Thank you so much to everyone that came to our CD Release last night. And thank you to my wonderful band - Vessela Stoyanova, Valerie Thompson, Molly Zenobia, Mary Bichner, Peter Moore, and Matt Graber. You made my dreams come true.
Below is the letter that I read before the set. I wrote it on Monday May 7th 2012, preparing to send it the next day. Maurice Sendak died Tuesday May 8th. We love you Maurice Sendak.
Monday May 7th, 2012
Dear Maurice Sendak,
I wonder how many letters like this you have to read, and if they all sound the same? Growing up with 2 artists for parents, I have been destined for a life that has been filled with the need to create. But sometimes I think it was actually you that ignited my imagination.
When I was two and a half my parents divorced. My mother and I left our house in Richmond, VA and we moved in with my grandmother in a condo outside of DC. It was there that a family friend gave me the book “Outside Over There”. As I’m sure you’ve heard a million times, the character of Ida resonated with me deeply. The parallels of having a father that you no longer lived with, and Ida’s father being away at see were not lost on me. And even as a child, being the eldest, I felt the burdens of responsibility to care for my mother and younger sisters, though no one forced that upon me.
I was also a budding musician, always making up songs on the piano and lying to everyone at school that I was related to Mozart. In Outside Over There, when Ida doesn’t pay attention that one time and instead gets distracted by her music, she is subsequently punished by having goblins come in and steal her sister away, replacing her with an ice changeling. I related to Ida all the more, for I too was distracted by music, and if I didn’t keep my eyes open, or love my sisters enough, maybe I would also have to go into Outside Over There and remedy my mistakes and failed responsibilities.
But this letter isn’t supposed to be about my life story. This letter is meant to present you with a song cycle I’ve been working on called Foolish Ida. It’s my thank you note to you for freeing my imagination. I sincerely hope you don’t hate it. For the past two years I’ve been writing songs imagining how Ida might of grown up and been affected by what happens to her in the book. The first 5 songs that I’ve sent aim to establish a little of her history but also show her fighting for her own identity and rebelling against the weight of responsibility, as many 20 year olds do. The 2nd set of songs, which I will send a little later, gets a bit heavier when she realizes that she can’t ever fully escape, and more importantly she doesn’t want to because it’s who she is.

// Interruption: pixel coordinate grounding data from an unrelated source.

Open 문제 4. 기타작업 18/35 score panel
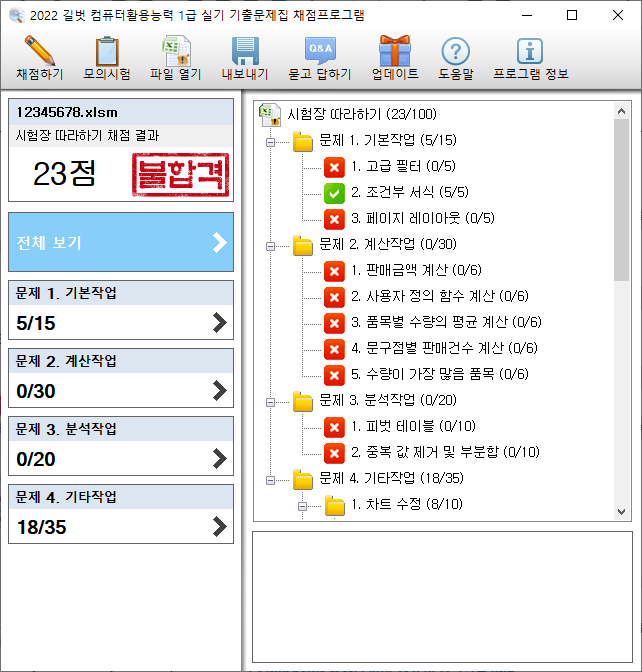This screenshot has width=642, height=672. pyautogui.click(x=121, y=514)
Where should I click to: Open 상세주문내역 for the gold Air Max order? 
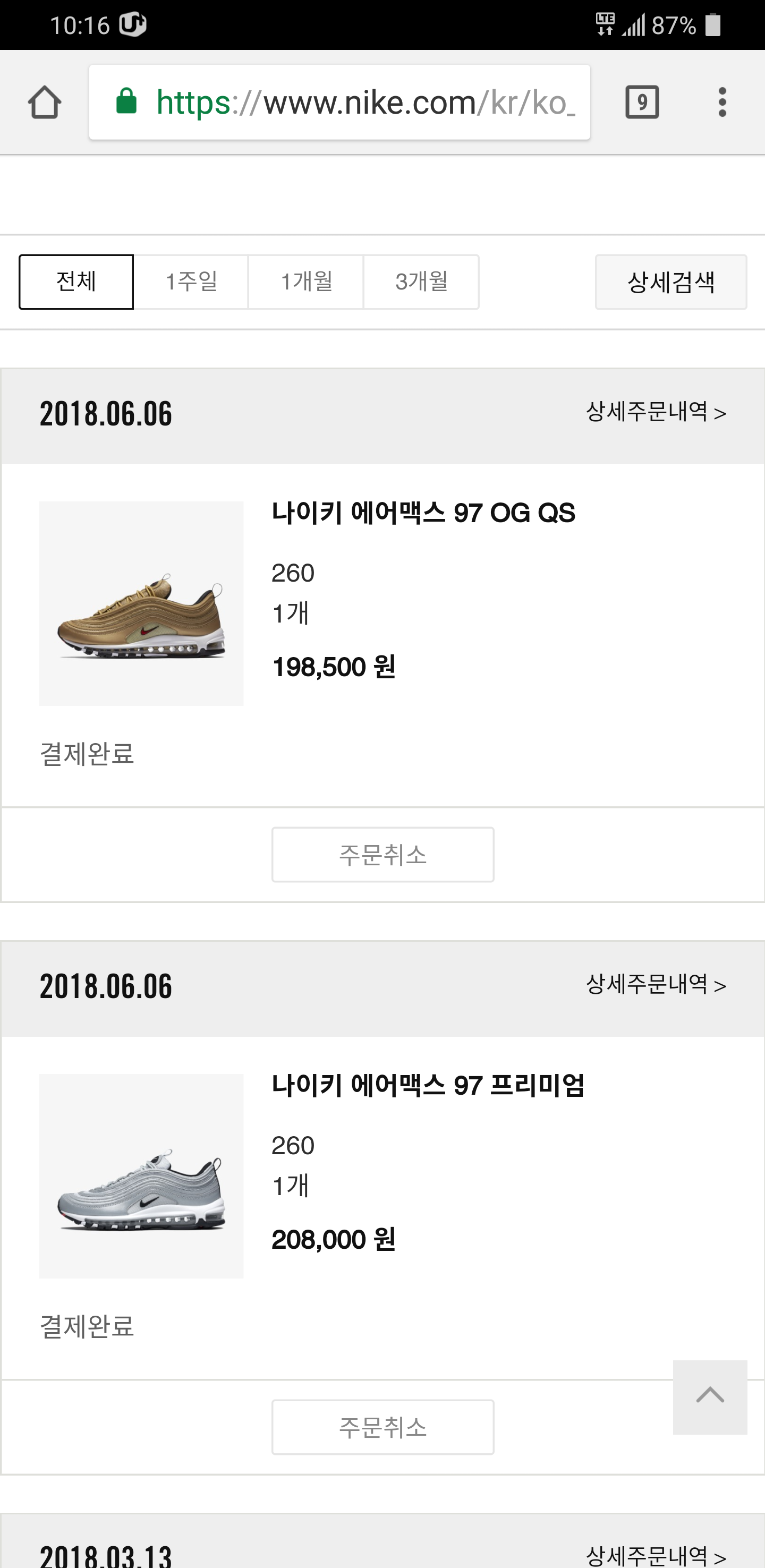pos(656,413)
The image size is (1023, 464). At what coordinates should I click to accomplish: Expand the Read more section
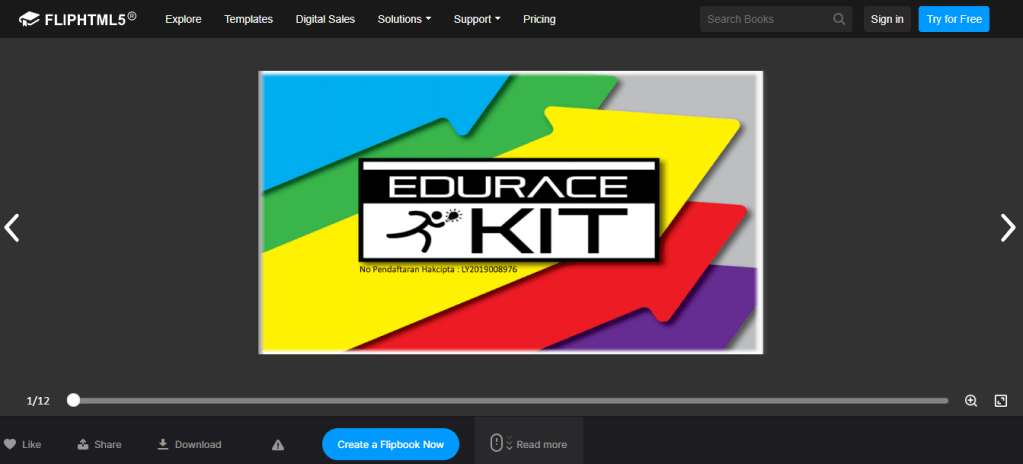pyautogui.click(x=529, y=444)
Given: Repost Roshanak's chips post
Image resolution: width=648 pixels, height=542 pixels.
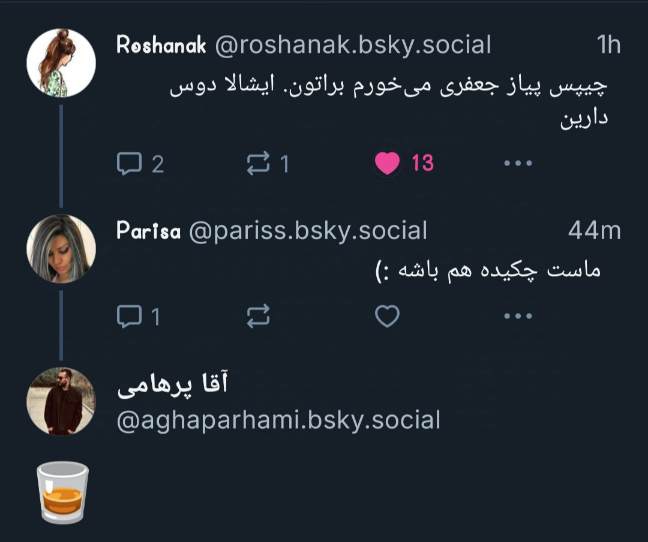Looking at the screenshot, I should coord(257,163).
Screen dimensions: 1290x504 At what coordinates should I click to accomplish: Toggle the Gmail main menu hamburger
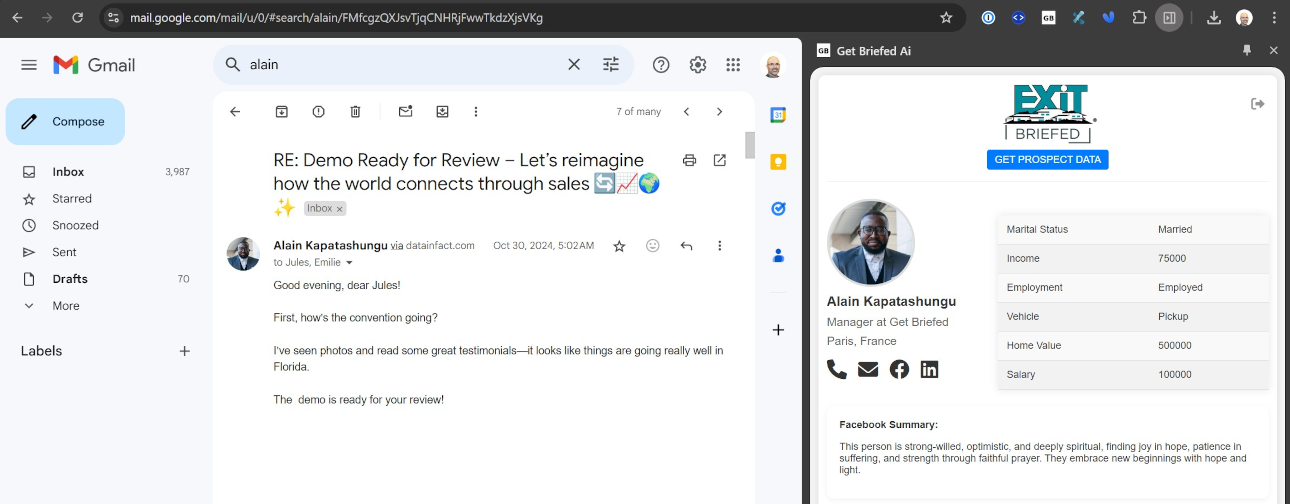click(x=29, y=65)
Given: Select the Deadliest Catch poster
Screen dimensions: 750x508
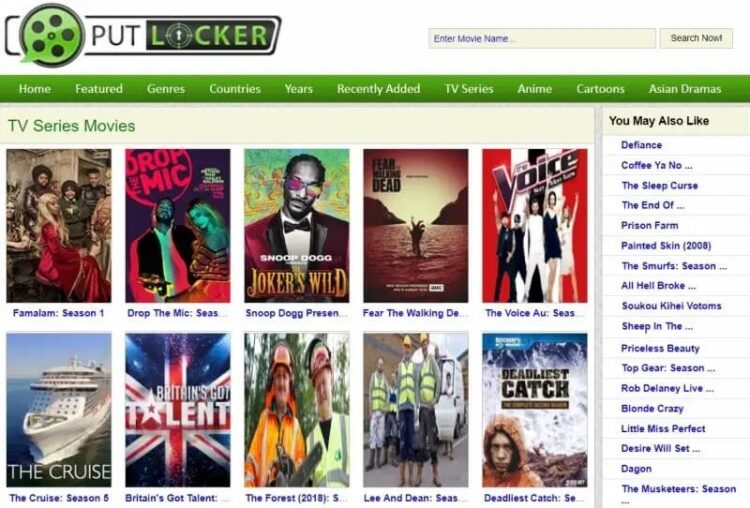Looking at the screenshot, I should 535,410.
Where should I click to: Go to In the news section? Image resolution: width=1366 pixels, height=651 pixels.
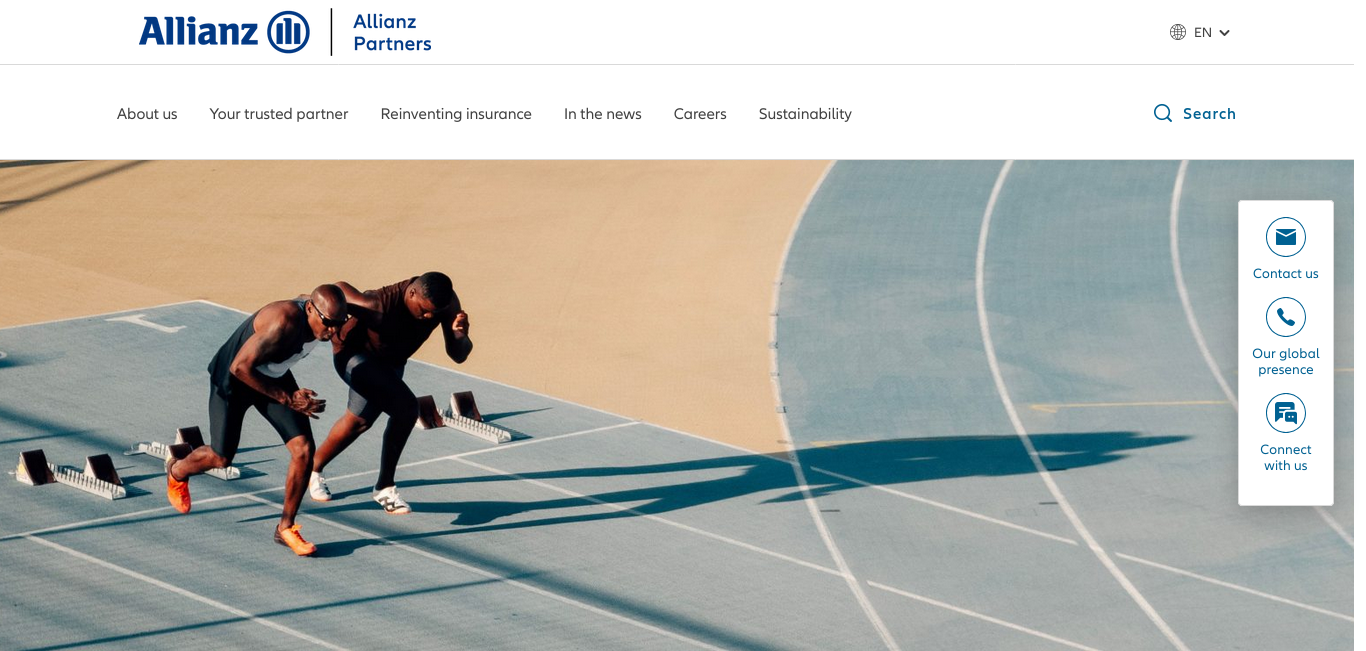(603, 114)
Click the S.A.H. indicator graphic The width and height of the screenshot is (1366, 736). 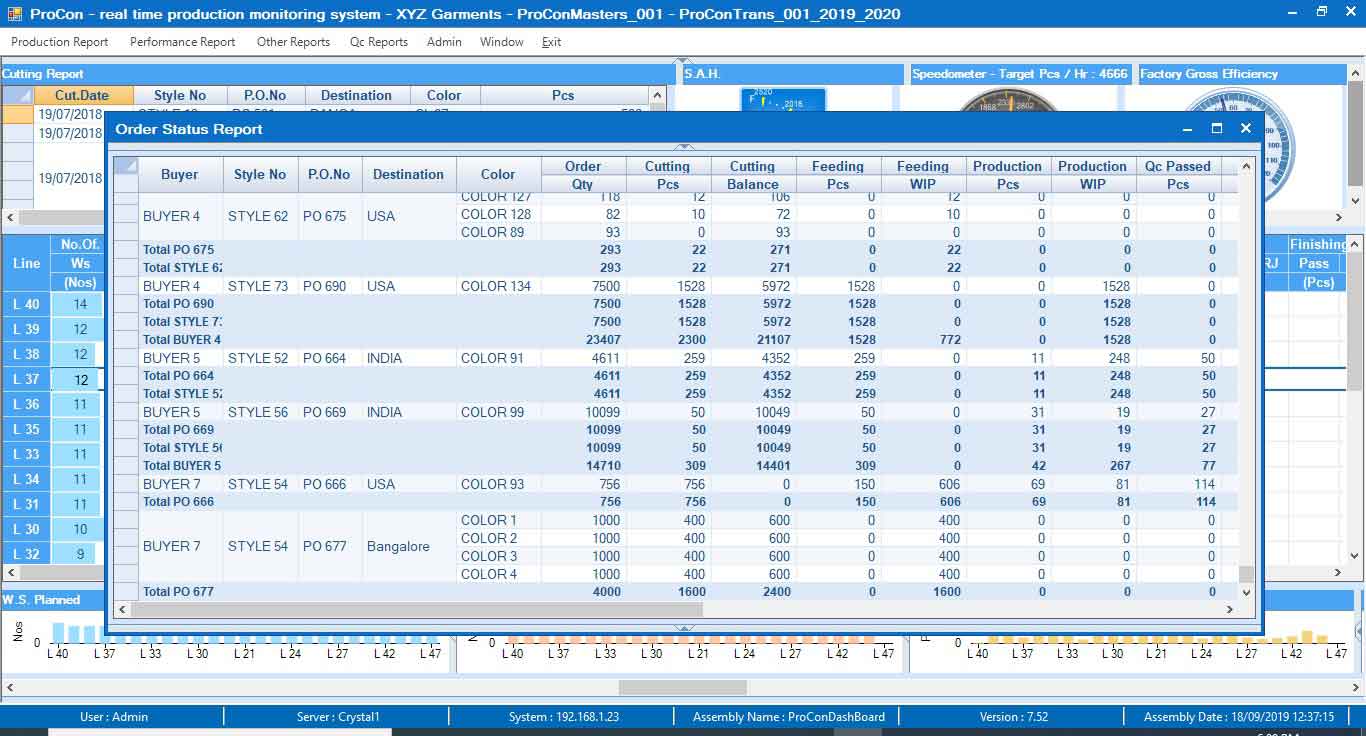pos(783,99)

I had wanted to send these both to you at one time, but making records always takes longer than you think, and in all your most recent interviews you keep giving louder and louder warnings about the end being near . I hope the end is further off than you lead us to believe.
I sincerely hope that you do not hate my interpretations. Or at the very least, I hope you can hear that this was made with care, and my deepest love for Outside Over There and Ida. Thank you for igniting my imagination.